Monday, 9 November 2015

NASEHAT KEMATIAN


Kehidupan berjalan begitu cepat tanpa terasa. Waktu terus berputar. Detik demi detik, menit demi menit, jam berubah menjadi hari, hari menjadi minggu, minggu menjadi bulan, dan tanpa terasa kalender pun berganti. Nyaris semuanya itu terjadi, tanpa banyak yang kita sadari, bahwa umur kita semakin menipis adanya.
Rasanya baru kemarin kita memiliki tubuh yang tegap, tulang yang kokoh, kulit yang kencang, tapi sekarang badan itu sudah mulai membungkuk di bungkus kulit yang keriput. Rasanya baru kemarin kelincahan masa muda kita rasakan, tapi kini lemah dan lelahnya hidup sudah terasa di badan.
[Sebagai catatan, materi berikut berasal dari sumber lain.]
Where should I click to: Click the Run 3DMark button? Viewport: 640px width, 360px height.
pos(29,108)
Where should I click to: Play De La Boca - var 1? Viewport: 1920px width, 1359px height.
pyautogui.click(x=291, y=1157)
Satu persatu penyakit menghinggapi. Mata rabun, pendengaran berkurang, ketajaman ingatan terganggu. 

Ya, senja kehidupan telah mulai menjelang. Yang kesemuanya itu adalah tanda dari sekian tanda yang Allah berikan kepada kita, itu adalah peringatan dari sekian peringatan yang dikirim oleh ar Rahman, bahwa setiap jiwa pasti akan bertemu dengan akhir kehidupan. Itulah kematian.

Namun hawa nafsu kita yang liar menampik semua kenyataan itu. Kita berusaha mengingkarinya. Menghibur diri dengan membuang jauh-jauh ingatan akan datangnya kematian. Kita lebih suka mengingat dan memikirkan aktivitas dan rutinitas keseharian. Besok makan apa dan dimana, esok hari berhias dengan dandanan dan pakaian jenis apa, esok hari mengumpulkan uang dengan cara apa dan bagaimana, demikian seterusnya. Bagi kita menyebut dan mengingat kematian adalah aib yang tercela. Bahkan jika ada orang yang menyebutkan tentang kematian dan dikait-kaitkan dengan diri kita, kita akan marah dan boleh jadi akan mengusirnya.

Bahkan meskipun pengingat dari-Nya silih berganti kita saksikan, namun tidak ada satupun yang mampu menyadarkan. Kita menyaksikan bendera putih yang berkibar, kita menyaksikan jenazah yang diusung kepemakaman, bahkan kita juga turut mengantarkannya, kita menyaksikan jenazah yang teronggok kaku bahkan kita turut menshalatinya. Namun, kesemuanya itu bagi kita dan kebanyakan orang berlalu tanpa makna, tidak terlintas sedikitpun bayangan dan gambaran bahwa akan tiba jua gilirannya.

Yah, ini karena kebanyakan orang telah menvonis kematian sebelum kematian menvonis dirinya. Dengan vonis, bahwa maut tidak akan datang kepada kita kecuali terlebih dahulu meminta izin dan restu kita. Ya, maut itu bukan untuk dirinya, ia untuk dan milik orang lain. Maut itu silahkan mengetuk pintu rumah orang, namun ia tidak akan mengetuk pintu rumahnya. Silahkan ia menghampiri ranjang orang lain, dan ia tercegah dari ranjang tidurnya.

Lupakah kita akan peringatan Allah ta’ala,
وَمَا تَدْرِي نَفْسٌ مَاذَا تَكْسِبُ غَدًا وَمَا تَدْرِي نَفْسٌ بِأَيِّ أَرْضٍ
"Dan tiada seorang pun yang dapat mengetahui apa yang akan diusahakannya esok hari. Dan tiada seorang pun yang dapat mengetahui di bumi mana dia kelak akan meninggal dunia…” (QS. Luqman: 34).

أَيْنَمَا تَكُونُوا يُدْرِكْكُمُ الْمَوْتُ وَلَوْ كُنْتُمْ فِي بُرُوجٍ مُشَيَّدَةٍ
“Di mana saja kamu berada, kematian akan mendapatkan kamu, kendati pun kamu di dalam benteng yang tinggi lagi kokoh.” (QS An-Nisa :78)

Atau sebagian kitaberanggapan bahwa mati itu bukan untuk diingat. Karena bisa melemahkan semangat dan membuat malas berusaha. Benarkah demikian ? Tidak, justru dengan banyak dzikrul maut, ia akan menkokohkan dan menguatkan semangat, menyegarkan kembali jiwa yang lesu, meluruskan tujuan dan target yang melenceng. Karena itulah Rasulullah shalallahu’alahi wasallam bersabda, “Perbanyaklah oleh kalian mengingat penghancur kenikmatan, yaitu kematian.”

Dan beliau -shalallahu’alahi wasallam - mengatakan, bahwa orang yang paling cerdas dalam menjalani kehidupan, adalah mereka yang paling banyak mengingat kematian.